TASK DETAILS –
Starting at the first line of the records and stopping at the line that contains "Open transcript icon next to 0:35 recording", transcribe every line exactly and leave out the pictures.
═══ DATA EXCERPTS ═══
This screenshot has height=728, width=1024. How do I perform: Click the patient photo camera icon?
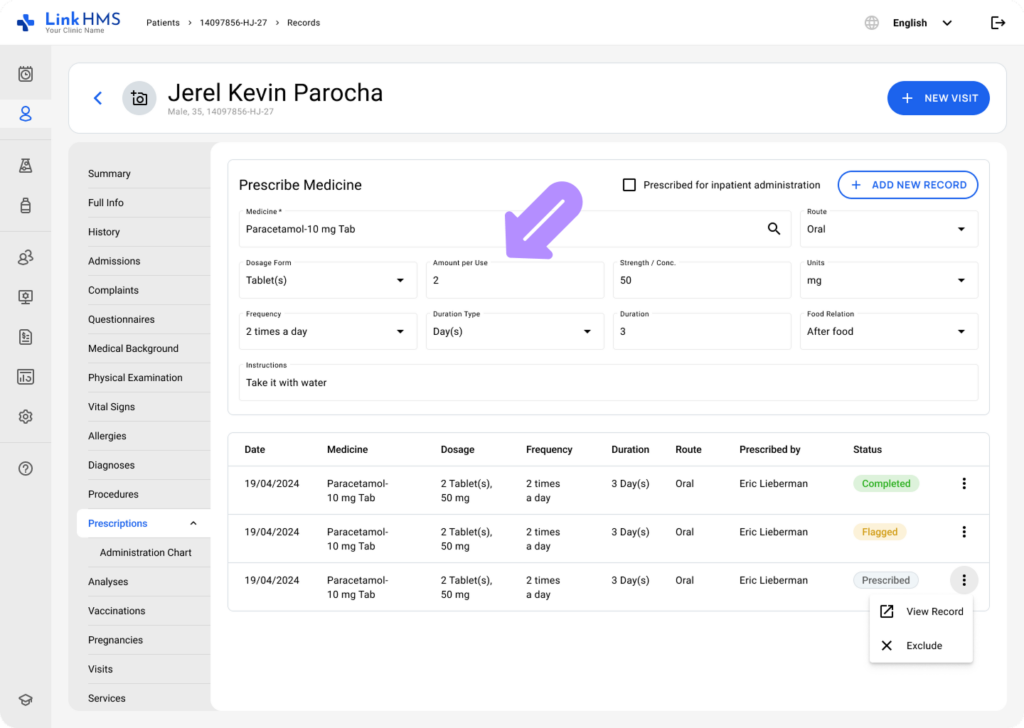[139, 98]
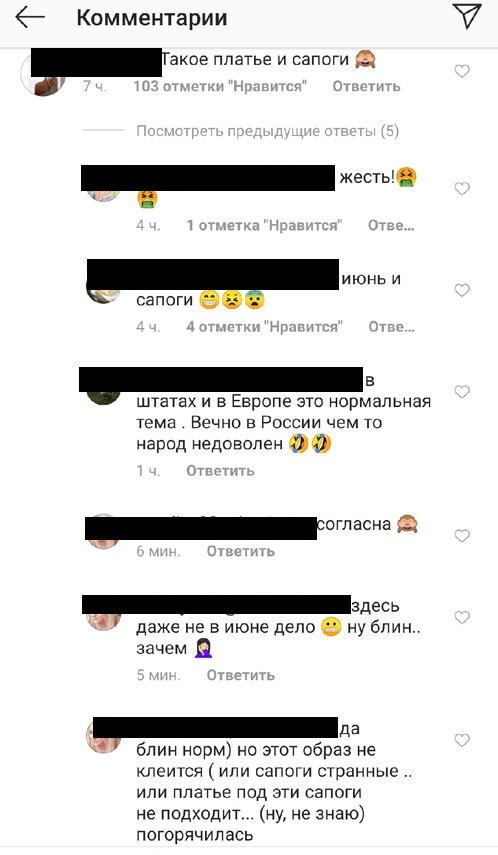Like the 'Такое платье и сапоги' comment
Image resolution: width=498 pixels, height=855 pixels.
point(462,71)
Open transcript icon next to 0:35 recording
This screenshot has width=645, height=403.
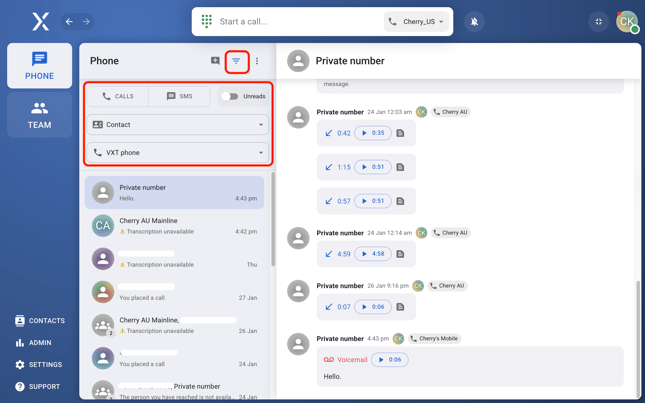pos(400,133)

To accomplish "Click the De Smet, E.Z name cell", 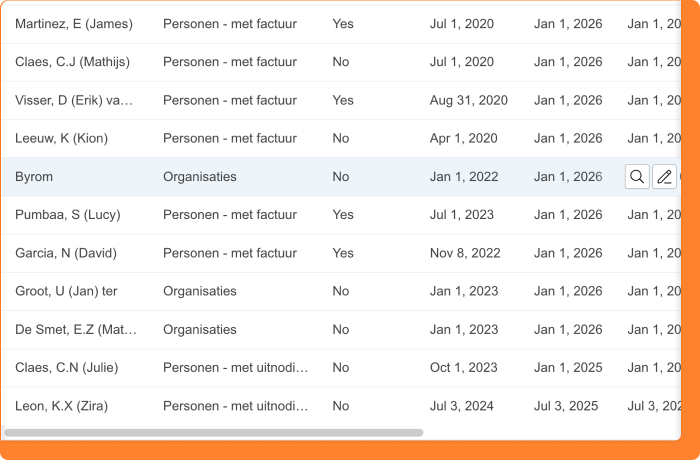I will click(x=76, y=329).
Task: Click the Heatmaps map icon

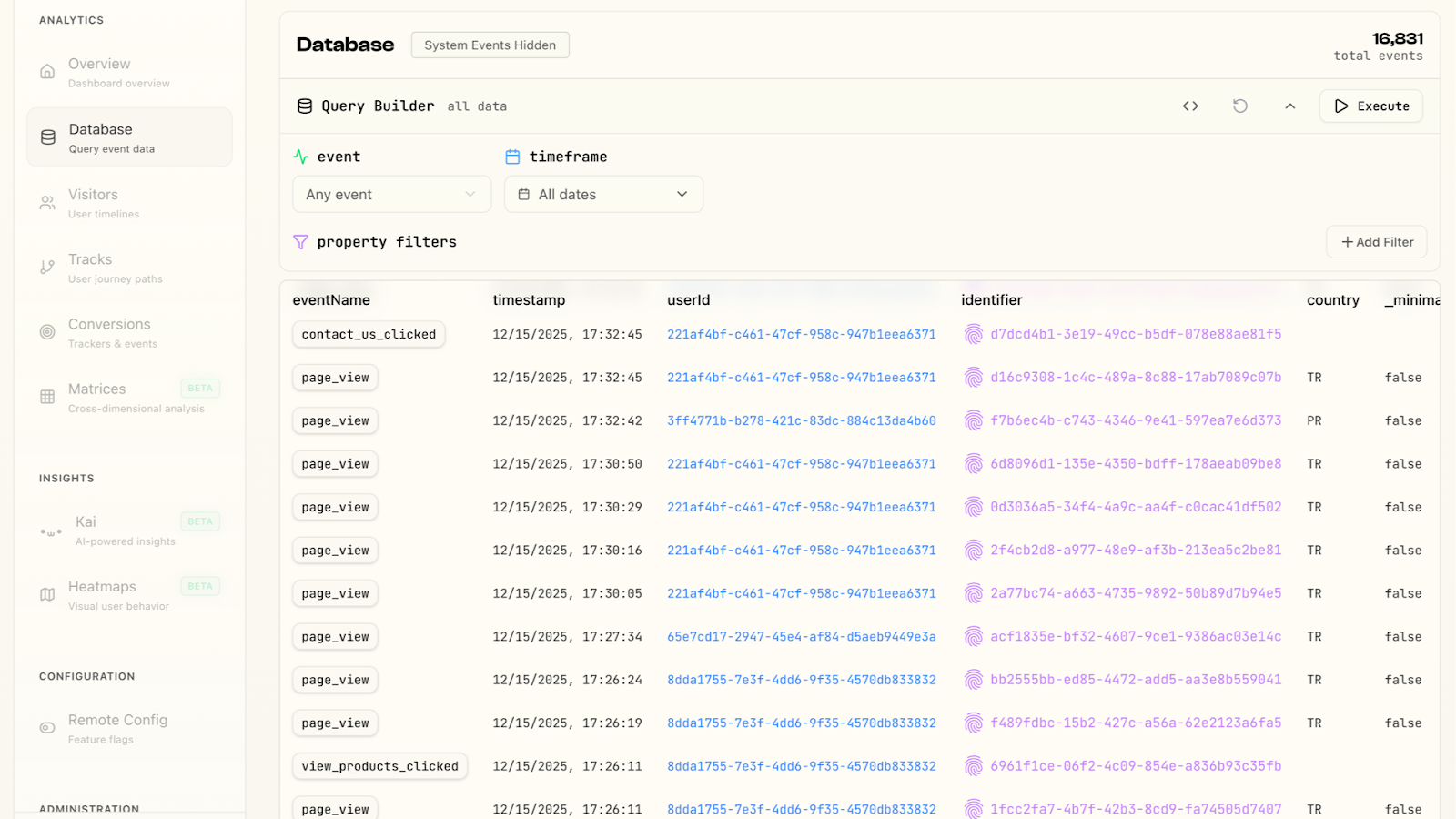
═══
SOLUTION FOR THIS TASK –
This screenshot has height=728, width=1024. How do I perform: Click the patient photo camera icon?
[139, 98]
Like the 'Такое платье и сапоги' comment
Image resolution: width=498 pixels, height=855 pixels.
point(462,71)
Open transcript icon next to 0:35 recording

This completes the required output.